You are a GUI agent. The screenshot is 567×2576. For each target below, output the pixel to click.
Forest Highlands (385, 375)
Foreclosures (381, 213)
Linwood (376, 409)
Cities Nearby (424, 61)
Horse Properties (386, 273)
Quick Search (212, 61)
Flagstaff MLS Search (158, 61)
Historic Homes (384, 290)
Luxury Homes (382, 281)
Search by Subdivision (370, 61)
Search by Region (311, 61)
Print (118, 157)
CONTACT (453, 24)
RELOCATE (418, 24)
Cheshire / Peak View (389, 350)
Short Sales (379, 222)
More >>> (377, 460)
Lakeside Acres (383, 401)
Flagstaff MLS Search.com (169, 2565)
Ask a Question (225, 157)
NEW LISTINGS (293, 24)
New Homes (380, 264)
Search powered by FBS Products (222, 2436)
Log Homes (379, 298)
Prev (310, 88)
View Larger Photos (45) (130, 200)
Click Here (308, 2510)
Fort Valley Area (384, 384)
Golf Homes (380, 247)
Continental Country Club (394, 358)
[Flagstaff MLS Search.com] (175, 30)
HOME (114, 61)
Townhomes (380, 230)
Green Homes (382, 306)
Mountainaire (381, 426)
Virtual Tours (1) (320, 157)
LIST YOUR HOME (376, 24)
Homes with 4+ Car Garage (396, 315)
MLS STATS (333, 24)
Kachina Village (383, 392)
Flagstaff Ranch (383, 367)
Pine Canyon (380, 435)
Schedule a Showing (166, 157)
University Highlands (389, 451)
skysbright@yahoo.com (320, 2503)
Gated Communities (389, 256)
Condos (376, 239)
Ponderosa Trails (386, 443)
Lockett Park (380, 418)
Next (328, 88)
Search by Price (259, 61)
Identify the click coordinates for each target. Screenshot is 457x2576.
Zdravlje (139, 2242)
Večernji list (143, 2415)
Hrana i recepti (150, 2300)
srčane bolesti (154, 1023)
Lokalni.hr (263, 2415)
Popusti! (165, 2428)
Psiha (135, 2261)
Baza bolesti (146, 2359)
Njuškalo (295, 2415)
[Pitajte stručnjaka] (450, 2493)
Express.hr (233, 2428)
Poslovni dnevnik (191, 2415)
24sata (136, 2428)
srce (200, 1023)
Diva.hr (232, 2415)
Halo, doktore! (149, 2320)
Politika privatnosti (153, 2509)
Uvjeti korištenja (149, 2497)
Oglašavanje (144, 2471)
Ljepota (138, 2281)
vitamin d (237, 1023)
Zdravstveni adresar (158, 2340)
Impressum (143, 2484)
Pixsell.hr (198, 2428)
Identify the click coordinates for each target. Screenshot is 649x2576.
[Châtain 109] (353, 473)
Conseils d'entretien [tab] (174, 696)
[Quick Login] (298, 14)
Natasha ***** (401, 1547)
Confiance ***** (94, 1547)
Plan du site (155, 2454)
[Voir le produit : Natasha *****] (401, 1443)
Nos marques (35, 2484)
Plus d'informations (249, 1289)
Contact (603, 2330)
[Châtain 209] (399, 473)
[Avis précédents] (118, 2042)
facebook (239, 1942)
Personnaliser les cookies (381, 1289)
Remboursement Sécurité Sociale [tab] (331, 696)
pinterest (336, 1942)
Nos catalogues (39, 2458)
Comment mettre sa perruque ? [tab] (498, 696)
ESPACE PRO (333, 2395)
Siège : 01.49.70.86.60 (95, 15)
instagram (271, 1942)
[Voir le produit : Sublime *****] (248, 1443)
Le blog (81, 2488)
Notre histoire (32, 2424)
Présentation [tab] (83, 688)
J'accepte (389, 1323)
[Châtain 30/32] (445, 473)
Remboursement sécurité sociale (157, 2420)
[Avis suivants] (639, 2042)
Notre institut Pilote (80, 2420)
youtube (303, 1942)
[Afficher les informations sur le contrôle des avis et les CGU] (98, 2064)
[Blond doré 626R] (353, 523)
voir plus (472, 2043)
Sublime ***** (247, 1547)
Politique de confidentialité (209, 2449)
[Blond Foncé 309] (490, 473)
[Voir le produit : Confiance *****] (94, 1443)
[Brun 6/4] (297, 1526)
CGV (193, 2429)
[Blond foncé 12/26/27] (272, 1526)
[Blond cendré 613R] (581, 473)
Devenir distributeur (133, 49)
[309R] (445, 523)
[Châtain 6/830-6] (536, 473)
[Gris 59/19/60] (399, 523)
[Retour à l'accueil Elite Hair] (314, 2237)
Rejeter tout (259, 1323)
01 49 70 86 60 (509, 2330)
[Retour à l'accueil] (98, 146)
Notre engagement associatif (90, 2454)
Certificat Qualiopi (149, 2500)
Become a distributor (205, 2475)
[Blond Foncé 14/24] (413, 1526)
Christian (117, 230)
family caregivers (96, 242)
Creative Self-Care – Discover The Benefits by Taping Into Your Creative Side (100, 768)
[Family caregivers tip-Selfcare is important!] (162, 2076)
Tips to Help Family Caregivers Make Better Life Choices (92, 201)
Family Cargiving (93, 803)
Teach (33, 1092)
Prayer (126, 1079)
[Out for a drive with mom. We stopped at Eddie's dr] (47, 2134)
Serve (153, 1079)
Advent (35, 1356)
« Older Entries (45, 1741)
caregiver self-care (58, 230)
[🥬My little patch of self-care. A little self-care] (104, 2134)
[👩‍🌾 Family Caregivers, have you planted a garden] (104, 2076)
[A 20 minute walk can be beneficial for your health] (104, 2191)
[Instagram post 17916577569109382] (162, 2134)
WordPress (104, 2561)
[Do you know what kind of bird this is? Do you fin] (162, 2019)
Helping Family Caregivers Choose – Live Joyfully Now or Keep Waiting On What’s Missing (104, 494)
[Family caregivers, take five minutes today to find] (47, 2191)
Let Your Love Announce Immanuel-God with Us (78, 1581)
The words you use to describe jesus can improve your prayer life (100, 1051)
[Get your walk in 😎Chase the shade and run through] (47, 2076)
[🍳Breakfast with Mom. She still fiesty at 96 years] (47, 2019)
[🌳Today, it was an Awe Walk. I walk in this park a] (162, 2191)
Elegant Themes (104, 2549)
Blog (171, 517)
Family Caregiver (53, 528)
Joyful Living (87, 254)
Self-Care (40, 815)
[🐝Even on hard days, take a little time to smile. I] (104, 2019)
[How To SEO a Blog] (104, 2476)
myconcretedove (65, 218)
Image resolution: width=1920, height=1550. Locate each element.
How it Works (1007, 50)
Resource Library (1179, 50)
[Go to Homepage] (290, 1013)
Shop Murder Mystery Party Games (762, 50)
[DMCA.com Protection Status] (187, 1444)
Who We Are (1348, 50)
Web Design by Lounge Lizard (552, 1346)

=-=-=

Your answer must be the complete listing, reproduced exactly.

You are a GUI agent. The screenshot is 567×2576. For each target below, output the pixel to click.
Forest Highlands (385, 375)
Foreclosures (381, 213)
Linwood (376, 409)
Cities Nearby (424, 61)
Horse Properties (386, 273)
Quick Search (212, 61)
Flagstaff MLS Search (158, 61)
Historic Homes (384, 290)
Luxury Homes (382, 281)
Search by Subdivision (370, 61)
Search by Region (311, 61)
Print (118, 157)
CONTACT (453, 24)
RELOCATE (418, 24)
Cheshire / Peak View (389, 350)
Short Sales (379, 222)
More >>> (377, 460)
Lakeside Acres (383, 401)
Flagstaff MLS Search.com (169, 2565)
Ask a Question (225, 157)
NEW LISTINGS (293, 24)
New Homes (380, 264)
Search powered by FBS Products (222, 2436)
Log Homes (379, 298)
Prev (310, 88)
View Larger Photos (45) (130, 200)
Click Here (308, 2510)
Fort Valley Area (384, 384)
Golf Homes (380, 247)
Continental Country Club (394, 358)
[Flagstaff MLS Search.com] (175, 30)
HOME (114, 61)
Townhomes (380, 230)
Green Homes (382, 306)
Mountainaire (381, 426)
Virtual Tours (1) (320, 157)
LIST YOUR HOME (376, 24)
Homes with 4+ Car Garage (396, 315)
MLS STATS (333, 24)
Kachina Village (383, 392)
Flagstaff Ranch (383, 367)
Pine Canyon (380, 435)
Schedule a Showing (166, 157)
University Highlands (389, 451)
skysbright@yahoo.com (320, 2503)
Gated Communities (389, 256)
Condos (376, 239)
Ponderosa Trails (386, 443)
Lockett Park (380, 418)
Next (328, 88)
Search by Price (259, 61)
Identify the click coordinates for each target. Screenshot is 457x2576.
Zdravlje (139, 2242)
Večernji list (143, 2415)
Hrana i recepti (150, 2300)
srčane bolesti (154, 1023)
Lokalni.hr (263, 2415)
Popusti! (165, 2428)
Psiha (135, 2261)
Baza bolesti (146, 2359)
Njuškalo (295, 2415)
[Pitajte stručnjaka] (450, 2493)
Express.hr (233, 2428)
Poslovni dnevnik (191, 2415)
24sata (136, 2428)
srce (200, 1023)
Diva.hr (232, 2415)
Halo, doktore! (149, 2320)
Politika privatnosti (153, 2509)
Uvjeti korištenja (149, 2497)
Oglašavanje (144, 2471)
Ljepota (138, 2281)
vitamin d (237, 1023)
Zdravstveni adresar (158, 2340)
Impressum (143, 2484)
Pixsell.hr (198, 2428)
Identify the click coordinates for each target. Screenshot is 649x2576.
[Châtain 109] (353, 473)
Conseils d'entretien [tab] (174, 696)
[Quick Login] (298, 14)
Natasha ***** (401, 1547)
Confiance ***** (94, 1547)
Plan du site (155, 2454)
[Voir le produit : Natasha *****] (401, 1443)
Nos marques (35, 2484)
Plus d'informations (249, 1289)
Contact (603, 2330)
[Châtain 209] (399, 473)
[Avis précédents] (118, 2042)
facebook (239, 1942)
Personnaliser les cookies (381, 1289)
Remboursement Sécurité Sociale [tab] (331, 696)
pinterest (336, 1942)
Nos catalogues (39, 2458)
Comment mettre sa perruque ? [tab] (498, 696)
ESPACE PRO (333, 2395)
Siège : 01.49.70.86.60 (95, 15)
instagram (271, 1942)
[Voir le produit : Sublime *****] (248, 1443)
Le blog (81, 2488)
Notre histoire (32, 2424)
Présentation [tab] (83, 688)
J'accepte (389, 1323)
[Châtain 30/32] (445, 473)
Remboursement sécurité sociale (157, 2420)
[Avis suivants] (639, 2042)
Notre institut Pilote (80, 2420)
youtube (303, 1942)
[Afficher les informations sur le contrôle des avis et les CGU] (98, 2064)
[Blond doré 626R] (353, 523)
voir plus (472, 2043)
Sublime ***** (247, 1547)
Politique de confidentialité (209, 2449)
[Blond Foncé 309] (490, 473)
[Voir le produit : Confiance *****] (94, 1443)
[Brun 6/4] (297, 1526)
CGV (193, 2429)
[Blond foncé 12/26/27] (272, 1526)
[Blond cendré 613R] (581, 473)
Devenir distributeur (133, 49)
[309R] (445, 523)
[Châtain 6/830-6] (536, 473)
[Gris 59/19/60] (399, 523)
[Retour à l'accueil Elite Hair] (314, 2237)
Rejeter tout (259, 1323)
01 49 70 86 60 (509, 2330)
[Retour à l'accueil] (98, 146)
Notre engagement associatif (90, 2454)
Certificat Qualiopi (149, 2500)
Become a distributor (205, 2475)
[Blond Foncé 14/24] (413, 1526)
Christian (117, 230)
family caregivers (96, 242)
Creative Self-Care – Discover The Benefits by Taping Into Your Creative Side (100, 768)
[Family caregivers tip-Selfcare is important!] (162, 2076)
Tips to Help Family Caregivers Make Better Life Choices (92, 201)
Family Cargiving (93, 803)
Teach (33, 1092)
Prayer (126, 1079)
[Out for a drive with mom. We stopped at Eddie's dr] (47, 2134)
Serve (153, 1079)
Advent (35, 1356)
« Older Entries (45, 1741)
caregiver self-care (58, 230)
[🥬My little patch of self-care. A little self-care] (104, 2134)
[👩‍🌾 Family Caregivers, have you planted a garden] (104, 2076)
[A 20 minute walk can be beneficial for your health] (104, 2191)
[Instagram post 17916577569109382] (162, 2134)
WordPress (104, 2561)
[Do you know what kind of bird this is? Do you fin] (162, 2019)
Helping Family Caregivers Choose – Live Joyfully Now or Keep Waiting On What’s Missing (104, 494)
[Family caregivers, take five minutes today to find] (47, 2191)
Let Your Love Announce Immanuel-God with Us (78, 1581)
The words you use to describe jesus can improve your prayer life (100, 1051)
[Get your walk in 😎Chase the shade and run through] (47, 2076)
[🍳Breakfast with Mom. She still fiesty at 96 years] (47, 2019)
[🌳Today, it was an Awe Walk. I walk in this park a] (162, 2191)
Elegant Themes (104, 2549)
Blog (171, 517)
Family Caregiver (53, 528)
Joyful Living (87, 254)
Self-Care (40, 815)
[🐝Even on hard days, take a little time to smile. I] (104, 2019)
[How To SEO a Blog] (104, 2476)
myconcretedove (65, 218)
Image resolution: width=1920, height=1550. Locate each element.
How it Works (1007, 50)
Resource Library (1179, 50)
[Go to Homepage] (290, 1013)
Shop Murder Mystery Party Games (762, 50)
[DMCA.com Protection Status] (187, 1444)
Who We Are (1348, 50)
Web Design by Lounge Lizard (552, 1346)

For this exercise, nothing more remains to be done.